7 giugno 2011 | Di: Adriano Frinchi

Per anni la Rai è stata il campo di battaglia di una guerra senza esclusione di colpi tra le varie dirigenze e Michele Santoro. I dirigenti Rai che si sono succeduti nel tempo hanno sempre cercato di esaudire il desiderio di Silvio Berlusconi di mettere a tacere la fastidiosissima compagnia di Michele Santoro, che, a detta del Premier, a colpi di inchieste e di trasmissioni “costruite” sottraeva voti preziosi al centrodestra; dall’altra Michele Santoro che con l’ausilio di Travaglio, Ruotolo, Vauro e il resto della sua redazione ha condotto la sua personalissima guerra al Premier dagli schermi del servizio pubblico, in una sorta di piccolo Vietnam televisivo dove spesso è riuscito ad impantanare le soverchianti forze governative. Accade poi che “i governativi” e la resistenza santoriana firmano uno strano armistizio che pone fine alla guerra e dichiara un inaspettato liberi tutti.  La risoluzione consensuale, questo il nome tecnico dell’inaspettato armistizio, arriva all’improvviso, senza passare per il consiglio d’amministrazione, quasi gestita segretamente tra lui, Michele Santoro, e Lei, nel senso del direttore generale Lorenza Lei.
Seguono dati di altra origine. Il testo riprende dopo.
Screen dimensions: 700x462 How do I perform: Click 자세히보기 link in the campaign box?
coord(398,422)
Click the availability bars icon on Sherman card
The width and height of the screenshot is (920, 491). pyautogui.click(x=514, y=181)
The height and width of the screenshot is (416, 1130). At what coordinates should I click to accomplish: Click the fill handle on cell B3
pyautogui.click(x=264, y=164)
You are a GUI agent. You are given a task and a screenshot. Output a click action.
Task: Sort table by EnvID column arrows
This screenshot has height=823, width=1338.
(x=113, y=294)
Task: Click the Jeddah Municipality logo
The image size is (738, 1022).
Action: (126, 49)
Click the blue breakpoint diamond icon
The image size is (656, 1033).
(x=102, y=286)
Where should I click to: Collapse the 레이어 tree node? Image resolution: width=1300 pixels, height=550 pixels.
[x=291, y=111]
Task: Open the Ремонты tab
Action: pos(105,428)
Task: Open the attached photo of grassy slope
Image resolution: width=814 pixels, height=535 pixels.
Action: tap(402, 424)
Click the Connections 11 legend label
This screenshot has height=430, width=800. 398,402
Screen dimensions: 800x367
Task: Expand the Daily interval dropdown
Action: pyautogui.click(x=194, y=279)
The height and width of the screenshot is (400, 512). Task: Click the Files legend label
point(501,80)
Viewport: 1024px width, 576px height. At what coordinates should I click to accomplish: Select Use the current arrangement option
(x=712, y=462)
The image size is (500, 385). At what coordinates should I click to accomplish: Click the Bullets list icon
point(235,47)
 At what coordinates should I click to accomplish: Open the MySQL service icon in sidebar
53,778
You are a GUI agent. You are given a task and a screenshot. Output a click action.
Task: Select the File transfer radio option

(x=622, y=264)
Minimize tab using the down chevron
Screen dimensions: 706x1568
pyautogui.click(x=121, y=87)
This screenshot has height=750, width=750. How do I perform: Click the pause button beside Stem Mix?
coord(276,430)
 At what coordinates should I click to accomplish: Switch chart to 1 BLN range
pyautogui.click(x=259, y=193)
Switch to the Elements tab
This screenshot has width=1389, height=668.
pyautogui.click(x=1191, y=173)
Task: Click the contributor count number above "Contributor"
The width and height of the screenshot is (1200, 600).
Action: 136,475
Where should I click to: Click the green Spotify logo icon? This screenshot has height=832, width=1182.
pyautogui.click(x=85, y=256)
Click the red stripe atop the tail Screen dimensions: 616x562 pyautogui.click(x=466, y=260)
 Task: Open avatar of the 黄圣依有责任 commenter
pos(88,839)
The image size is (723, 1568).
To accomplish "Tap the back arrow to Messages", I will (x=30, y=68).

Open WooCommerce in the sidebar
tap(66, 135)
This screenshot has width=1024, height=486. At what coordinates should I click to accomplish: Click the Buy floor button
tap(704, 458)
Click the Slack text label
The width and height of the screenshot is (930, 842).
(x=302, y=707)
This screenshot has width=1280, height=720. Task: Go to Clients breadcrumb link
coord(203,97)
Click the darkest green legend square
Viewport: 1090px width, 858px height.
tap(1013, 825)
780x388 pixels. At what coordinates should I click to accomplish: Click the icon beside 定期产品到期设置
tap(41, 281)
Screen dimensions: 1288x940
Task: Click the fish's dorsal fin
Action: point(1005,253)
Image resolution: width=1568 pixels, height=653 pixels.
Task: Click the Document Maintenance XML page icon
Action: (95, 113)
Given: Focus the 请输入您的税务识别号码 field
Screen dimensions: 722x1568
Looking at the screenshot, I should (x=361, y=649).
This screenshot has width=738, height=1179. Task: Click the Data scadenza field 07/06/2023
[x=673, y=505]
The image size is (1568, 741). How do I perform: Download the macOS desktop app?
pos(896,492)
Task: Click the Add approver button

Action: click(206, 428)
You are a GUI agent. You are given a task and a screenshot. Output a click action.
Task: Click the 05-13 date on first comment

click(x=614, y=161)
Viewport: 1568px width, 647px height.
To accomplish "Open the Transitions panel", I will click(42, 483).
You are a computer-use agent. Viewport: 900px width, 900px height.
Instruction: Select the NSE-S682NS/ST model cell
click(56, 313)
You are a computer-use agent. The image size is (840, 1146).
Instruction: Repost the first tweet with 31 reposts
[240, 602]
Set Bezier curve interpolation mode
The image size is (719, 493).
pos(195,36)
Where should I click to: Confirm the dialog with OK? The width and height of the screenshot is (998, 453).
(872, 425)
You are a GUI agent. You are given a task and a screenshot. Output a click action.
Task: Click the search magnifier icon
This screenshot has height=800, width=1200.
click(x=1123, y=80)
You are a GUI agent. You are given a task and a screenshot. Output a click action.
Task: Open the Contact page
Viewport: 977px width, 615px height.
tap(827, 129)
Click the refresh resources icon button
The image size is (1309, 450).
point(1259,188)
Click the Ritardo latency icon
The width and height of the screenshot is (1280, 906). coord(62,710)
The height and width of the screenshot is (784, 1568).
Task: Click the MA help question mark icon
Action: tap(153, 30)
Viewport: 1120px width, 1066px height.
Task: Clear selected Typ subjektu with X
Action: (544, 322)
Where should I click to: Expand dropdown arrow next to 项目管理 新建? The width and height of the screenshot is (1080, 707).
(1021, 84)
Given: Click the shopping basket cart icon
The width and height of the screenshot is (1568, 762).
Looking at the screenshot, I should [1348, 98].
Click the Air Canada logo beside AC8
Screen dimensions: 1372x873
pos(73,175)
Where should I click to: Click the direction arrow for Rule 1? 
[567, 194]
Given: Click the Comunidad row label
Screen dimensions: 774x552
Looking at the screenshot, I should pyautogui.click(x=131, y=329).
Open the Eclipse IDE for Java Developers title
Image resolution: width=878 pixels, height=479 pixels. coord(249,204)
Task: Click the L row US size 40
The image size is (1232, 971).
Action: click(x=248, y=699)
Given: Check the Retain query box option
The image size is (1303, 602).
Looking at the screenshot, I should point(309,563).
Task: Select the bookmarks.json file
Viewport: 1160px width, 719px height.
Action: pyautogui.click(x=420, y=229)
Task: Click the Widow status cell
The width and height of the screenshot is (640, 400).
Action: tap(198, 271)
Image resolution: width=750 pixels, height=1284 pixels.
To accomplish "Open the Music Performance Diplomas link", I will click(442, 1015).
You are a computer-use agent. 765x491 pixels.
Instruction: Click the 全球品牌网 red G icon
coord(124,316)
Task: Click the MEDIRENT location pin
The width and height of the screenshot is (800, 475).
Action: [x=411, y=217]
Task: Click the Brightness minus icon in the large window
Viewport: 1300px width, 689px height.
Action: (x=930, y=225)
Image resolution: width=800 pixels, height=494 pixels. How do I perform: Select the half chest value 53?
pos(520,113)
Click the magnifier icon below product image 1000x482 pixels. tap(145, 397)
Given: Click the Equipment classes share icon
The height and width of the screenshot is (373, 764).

Ma tra lui e Lei chi ci rimette siamo noi, perché a pagare questa strana operazione saranno senza dubbio i cittadini poiché a conti fatti il divorzio da Michele Santoro sarà un vero salasso per la Rai: sei milioni di ricavi in pubblicità, il 20% di share e 600mila euro di compensi al conduttore, più la liquidazione da due, senza contare l’inevitabile tracollo di Raidue che non avrà «X Factor», forse nemmeno «L’isola dei famosi» e ora perde la cassaforte degli ascolti «Annozero» (le due più recenti puntate hanno registrato share record del 22-23% che hanno alzato tutta la media di rete). Legittime a questo punto sono le domande poste da Carlo Verna, segretario nazionale dell’UsigRai: “sono stati dati dei soldi per cancellare ‘transattivamente’ una trasmissione di successo? Che partita ha giocato il nuovo direttore generale? Che gioco ha fatto Michele Santoro?”. E mentre Michele Santoro sembra sempre più vicino ad un approdo a La7, in Rai si cominciano a mettere in discussione anche i contratti di Milena Gabanelli, Giovanni Floris e Serena Dandini. L’unica certezza in questa Rai delle svendite resta il famoso cavallo morente in bronzo patinato che sorge davanti alla direzione generale di Viale Mazzini, e che sembra sempre di più una metafora concreta della situazione della Televisione di Stato.